- PROBLEM:
A word-for-word transcription of the records is required.

Stored data entries

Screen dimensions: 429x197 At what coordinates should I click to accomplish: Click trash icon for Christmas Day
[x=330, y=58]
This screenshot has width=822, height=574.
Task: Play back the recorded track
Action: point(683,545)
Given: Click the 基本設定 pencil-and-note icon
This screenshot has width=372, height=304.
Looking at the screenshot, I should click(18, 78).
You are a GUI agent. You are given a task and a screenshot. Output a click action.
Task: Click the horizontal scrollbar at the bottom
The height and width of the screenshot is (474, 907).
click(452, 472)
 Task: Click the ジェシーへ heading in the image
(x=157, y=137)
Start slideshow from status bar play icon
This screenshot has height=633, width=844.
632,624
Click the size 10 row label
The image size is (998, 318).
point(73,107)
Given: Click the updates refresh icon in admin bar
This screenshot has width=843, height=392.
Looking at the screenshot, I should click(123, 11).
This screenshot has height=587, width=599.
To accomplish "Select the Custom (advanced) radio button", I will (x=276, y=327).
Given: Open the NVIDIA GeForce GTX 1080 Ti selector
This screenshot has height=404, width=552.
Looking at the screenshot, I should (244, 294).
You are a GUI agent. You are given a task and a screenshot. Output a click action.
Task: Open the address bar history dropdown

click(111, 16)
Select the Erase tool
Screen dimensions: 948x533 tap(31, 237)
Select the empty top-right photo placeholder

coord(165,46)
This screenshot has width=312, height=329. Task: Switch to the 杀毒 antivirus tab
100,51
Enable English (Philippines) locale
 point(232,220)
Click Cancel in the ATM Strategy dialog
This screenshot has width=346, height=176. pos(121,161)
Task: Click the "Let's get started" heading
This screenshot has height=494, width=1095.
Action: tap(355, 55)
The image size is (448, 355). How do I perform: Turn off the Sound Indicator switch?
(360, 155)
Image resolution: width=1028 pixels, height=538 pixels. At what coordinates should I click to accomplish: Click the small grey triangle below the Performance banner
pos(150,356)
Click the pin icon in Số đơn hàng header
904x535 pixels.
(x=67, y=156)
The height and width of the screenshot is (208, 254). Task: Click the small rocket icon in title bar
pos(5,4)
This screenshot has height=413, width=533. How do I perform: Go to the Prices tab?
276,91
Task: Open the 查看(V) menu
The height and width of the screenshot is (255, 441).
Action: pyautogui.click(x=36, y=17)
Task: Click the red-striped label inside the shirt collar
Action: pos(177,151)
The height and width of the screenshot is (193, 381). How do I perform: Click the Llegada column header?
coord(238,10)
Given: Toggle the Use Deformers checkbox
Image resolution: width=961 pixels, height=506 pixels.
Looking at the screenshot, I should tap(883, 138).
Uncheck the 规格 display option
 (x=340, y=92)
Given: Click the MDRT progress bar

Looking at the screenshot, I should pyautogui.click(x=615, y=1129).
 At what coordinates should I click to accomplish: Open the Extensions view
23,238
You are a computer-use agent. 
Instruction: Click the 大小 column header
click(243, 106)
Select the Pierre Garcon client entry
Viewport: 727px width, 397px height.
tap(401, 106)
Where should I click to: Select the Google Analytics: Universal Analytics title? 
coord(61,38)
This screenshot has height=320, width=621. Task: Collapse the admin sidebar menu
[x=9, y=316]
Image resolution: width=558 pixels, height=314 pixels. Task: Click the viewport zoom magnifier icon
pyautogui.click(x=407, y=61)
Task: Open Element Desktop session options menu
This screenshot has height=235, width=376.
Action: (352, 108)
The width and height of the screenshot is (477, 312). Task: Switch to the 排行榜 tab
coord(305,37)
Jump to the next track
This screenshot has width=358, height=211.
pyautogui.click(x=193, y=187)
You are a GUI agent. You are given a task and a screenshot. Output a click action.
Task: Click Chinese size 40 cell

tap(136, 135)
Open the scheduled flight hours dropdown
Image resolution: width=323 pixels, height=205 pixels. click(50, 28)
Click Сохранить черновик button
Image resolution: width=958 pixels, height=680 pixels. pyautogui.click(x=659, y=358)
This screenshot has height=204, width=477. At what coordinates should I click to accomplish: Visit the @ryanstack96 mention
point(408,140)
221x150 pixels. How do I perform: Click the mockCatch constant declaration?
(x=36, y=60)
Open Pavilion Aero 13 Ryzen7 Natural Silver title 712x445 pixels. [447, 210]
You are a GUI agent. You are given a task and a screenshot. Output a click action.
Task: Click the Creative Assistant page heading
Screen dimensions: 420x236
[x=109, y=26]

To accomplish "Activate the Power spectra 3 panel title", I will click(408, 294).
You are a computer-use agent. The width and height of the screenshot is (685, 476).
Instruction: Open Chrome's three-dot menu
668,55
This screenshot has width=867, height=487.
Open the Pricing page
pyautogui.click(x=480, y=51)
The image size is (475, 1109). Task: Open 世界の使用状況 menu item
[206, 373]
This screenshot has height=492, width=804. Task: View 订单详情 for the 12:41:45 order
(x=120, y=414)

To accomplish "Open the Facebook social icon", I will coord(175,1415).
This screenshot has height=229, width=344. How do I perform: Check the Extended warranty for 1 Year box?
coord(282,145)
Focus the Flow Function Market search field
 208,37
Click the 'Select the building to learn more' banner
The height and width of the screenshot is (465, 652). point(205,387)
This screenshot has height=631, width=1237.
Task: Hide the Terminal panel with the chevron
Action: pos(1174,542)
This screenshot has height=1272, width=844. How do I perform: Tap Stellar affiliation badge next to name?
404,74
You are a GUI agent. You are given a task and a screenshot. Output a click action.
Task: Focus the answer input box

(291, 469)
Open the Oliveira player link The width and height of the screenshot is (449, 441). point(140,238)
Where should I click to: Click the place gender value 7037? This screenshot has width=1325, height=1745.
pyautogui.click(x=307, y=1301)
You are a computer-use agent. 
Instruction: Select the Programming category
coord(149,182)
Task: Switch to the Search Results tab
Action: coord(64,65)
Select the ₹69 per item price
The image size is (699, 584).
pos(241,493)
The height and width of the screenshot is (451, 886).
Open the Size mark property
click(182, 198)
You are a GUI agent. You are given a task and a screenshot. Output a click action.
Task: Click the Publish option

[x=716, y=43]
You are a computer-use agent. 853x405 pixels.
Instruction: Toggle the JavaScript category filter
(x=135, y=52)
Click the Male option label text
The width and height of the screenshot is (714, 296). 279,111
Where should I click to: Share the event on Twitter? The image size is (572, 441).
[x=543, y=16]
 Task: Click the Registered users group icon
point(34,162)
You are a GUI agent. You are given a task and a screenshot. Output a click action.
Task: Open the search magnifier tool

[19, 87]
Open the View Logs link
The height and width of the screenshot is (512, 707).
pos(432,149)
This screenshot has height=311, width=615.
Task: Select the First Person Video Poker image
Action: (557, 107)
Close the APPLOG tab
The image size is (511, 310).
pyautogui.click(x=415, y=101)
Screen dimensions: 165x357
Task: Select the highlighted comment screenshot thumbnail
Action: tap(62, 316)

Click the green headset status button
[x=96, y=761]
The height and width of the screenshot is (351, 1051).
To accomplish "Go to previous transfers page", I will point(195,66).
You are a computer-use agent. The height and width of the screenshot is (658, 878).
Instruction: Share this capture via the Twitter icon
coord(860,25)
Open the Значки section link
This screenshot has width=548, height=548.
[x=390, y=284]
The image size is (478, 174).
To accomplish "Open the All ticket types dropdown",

- EXERCISE RESPONSE:
Screen dimensions: 429x197 At what coordinates should I click to accomplish: Click trash icon for Christmas Day
[x=330, y=58]
This screenshot has width=822, height=574.
Task: Play back the recorded track
Action: point(683,545)
Given: Click the 基本設定 pencil-and-note icon
This screenshot has width=372, height=304.
Looking at the screenshot, I should click(18, 78).
You are a GUI agent. You are given a task and a screenshot. Output a click action.
Task: Click the horizontal scrollbar at the bottom
The height and width of the screenshot is (474, 907).
click(452, 472)
 Task: Click the ジェシーへ heading in the image
(x=157, y=137)
Start slideshow from status bar play icon
This screenshot has height=633, width=844.
632,624
Click the size 10 row label
The image size is (998, 318).
point(73,107)
Given: Click the updates refresh icon in admin bar
This screenshot has width=843, height=392.
Looking at the screenshot, I should click(123, 11).
This screenshot has height=587, width=599.
To accomplish "Select the Custom (advanced) radio button", I will (x=276, y=327).
Given: Open the NVIDIA GeForce GTX 1080 Ti selector
This screenshot has height=404, width=552.
Looking at the screenshot, I should (244, 294).
You are a GUI agent. You are given a task and a screenshot. Output a click action.
Task: Open the address bar history dropdown

click(111, 16)
Select the Erase tool
Screen dimensions: 948x533 tap(31, 237)
Select the empty top-right photo placeholder

coord(165,46)
This screenshot has width=312, height=329. Task: Switch to the 杀毒 antivirus tab
100,51
Enable English (Philippines) locale
 point(232,220)
Click Cancel in the ATM Strategy dialog
This screenshot has width=346, height=176. pos(121,161)
Task: Click the "Let's get started" heading
This screenshot has height=494, width=1095.
Action: tap(355, 55)
The image size is (448, 355). How do I perform: Turn off the Sound Indicator switch?
(360, 155)
Image resolution: width=1028 pixels, height=538 pixels. At what coordinates should I click to accomplish: Click the small grey triangle below the Performance banner
pos(150,356)
Click the pin icon in Số đơn hàng header
904x535 pixels.
(x=67, y=156)
The height and width of the screenshot is (208, 254). Task: Click the small rocket icon in title bar
pos(5,4)
This screenshot has height=413, width=533. How do I perform: Go to the Prices tab?
276,91
Task: Open the 查看(V) menu
The height and width of the screenshot is (255, 441).
Action: pyautogui.click(x=36, y=17)
Task: Click the red-striped label inside the shirt collar
Action: pos(177,151)
The height and width of the screenshot is (193, 381). How do I perform: Click the Llegada column header?
coord(238,10)
Given: Toggle the Use Deformers checkbox
Image resolution: width=961 pixels, height=506 pixels.
Looking at the screenshot, I should tap(883, 138).
Uncheck the 规格 display option
 (x=340, y=92)
Given: Click the MDRT progress bar

Looking at the screenshot, I should pyautogui.click(x=615, y=1129).
 At what coordinates should I click to accomplish: Open the Extensions view
23,238
You are a computer-use agent. 
Instruction: Click the 大小 column header
click(243, 106)
Select the Pierre Garcon client entry
Viewport: 727px width, 397px height.
tap(401, 106)
Where should I click to: Select the Google Analytics: Universal Analytics title? 
coord(61,38)
This screenshot has height=320, width=621. Task: Collapse the admin sidebar menu
[x=9, y=316]
Image resolution: width=558 pixels, height=314 pixels. Task: Click the viewport zoom magnifier icon
pyautogui.click(x=407, y=61)
Task: Open Element Desktop session options menu
This screenshot has height=235, width=376.
Action: (352, 108)
The width and height of the screenshot is (477, 312). Task: Switch to the 排行榜 tab
coord(305,37)
Jump to the next track
This screenshot has width=358, height=211.
pyautogui.click(x=193, y=187)
You are a GUI agent. You are given a task and a screenshot. Output a click action.
Task: Click Chinese size 40 cell

tap(136, 135)
Open the scheduled flight hours dropdown
Image resolution: width=323 pixels, height=205 pixels. click(50, 28)
Click Сохранить черновик button
Image resolution: width=958 pixels, height=680 pixels. pyautogui.click(x=659, y=358)
This screenshot has height=204, width=477. At what coordinates should I click to accomplish: Visit the @ryanstack96 mention
point(408,140)
221x150 pixels. How do I perform: Click the mockCatch constant declaration?
(x=36, y=60)
Open Pavilion Aero 13 Ryzen7 Natural Silver title 712x445 pixels. [447, 210]
You are a GUI agent. You are given a task and a screenshot. Output a click action.
Task: Click the Creative Assistant page heading
Screen dimensions: 420x236
[x=109, y=26]

To accomplish "Activate the Power spectra 3 panel title", I will click(408, 294).
You are a computer-use agent. The width and height of the screenshot is (685, 476).
Instruction: Open Chrome's three-dot menu
668,55
This screenshot has width=867, height=487.
Open the Pricing page
pyautogui.click(x=480, y=51)
The image size is (475, 1109). Task: Open 世界の使用状況 menu item
[206, 373]
This screenshot has height=492, width=804. Task: View 订单详情 for the 12:41:45 order
(x=120, y=414)

To accomplish "Open the Facebook social icon", I will coord(175,1415).
This screenshot has height=229, width=344. How do I perform: Check the Extended warranty for 1 Year box?
coord(282,145)
Focus the Flow Function Market search field
 208,37
Click the 'Select the building to learn more' banner
The height and width of the screenshot is (465, 652). point(205,387)
This screenshot has height=631, width=1237.
Task: Hide the Terminal panel with the chevron
Action: pos(1174,542)
This screenshot has height=1272, width=844. How do I perform: Tap Stellar affiliation badge next to name?
404,74
You are a GUI agent. You are given a task and a screenshot. Output a click action.
Task: Focus the answer input box

(291, 469)
Open the Oliveira player link The width and height of the screenshot is (449, 441). point(140,238)
Where should I click to: Click the place gender value 7037? This screenshot has width=1325, height=1745.
pyautogui.click(x=307, y=1301)
You are a computer-use agent. 
Instruction: Select the Programming category
coord(149,182)
Task: Switch to the Search Results tab
Action: coord(64,65)
Select the ₹69 per item price
The image size is (699, 584).
pos(241,493)
The height and width of the screenshot is (451, 886).
Open the Size mark property
click(182, 198)
You are a GUI agent. You are given a task and a screenshot. Output a click action.
Task: Click the Publish option

[x=716, y=43]
You are a computer-use agent. 853x405 pixels.
Instruction: Toggle the JavaScript category filter
(x=135, y=52)
Click the Male option label text
The width and height of the screenshot is (714, 296). 279,111
Where should I click to: Share the event on Twitter? The image size is (572, 441).
[x=543, y=16]
 Task: Click the Registered users group icon
point(34,162)
You are a GUI agent. You are given a task and a screenshot. Output a click action.
Task: Open the search magnifier tool

[19, 87]
Open the View Logs link
The height and width of the screenshot is (512, 707).
pos(432,149)
This screenshot has height=311, width=615.
Task: Select the First Person Video Poker image
Action: (557, 107)
Close the APPLOG tab
The image size is (511, 310).
pyautogui.click(x=415, y=101)
Screen dimensions: 165x357
Task: Select the highlighted comment screenshot thumbnail
Action: tap(62, 316)

Click the green headset status button
[x=96, y=761]
The height and width of the screenshot is (351, 1051).
To accomplish "Go to previous transfers page", I will point(195,66).
You are a computer-use agent. The height and width of the screenshot is (658, 878).
Instruction: Share this capture via the Twitter icon
coord(860,25)
Open the Значки section link
This screenshot has width=548, height=548.
[x=390, y=284]
The image size is (478, 174).
To accomplish "Open the All ticket types dropdown",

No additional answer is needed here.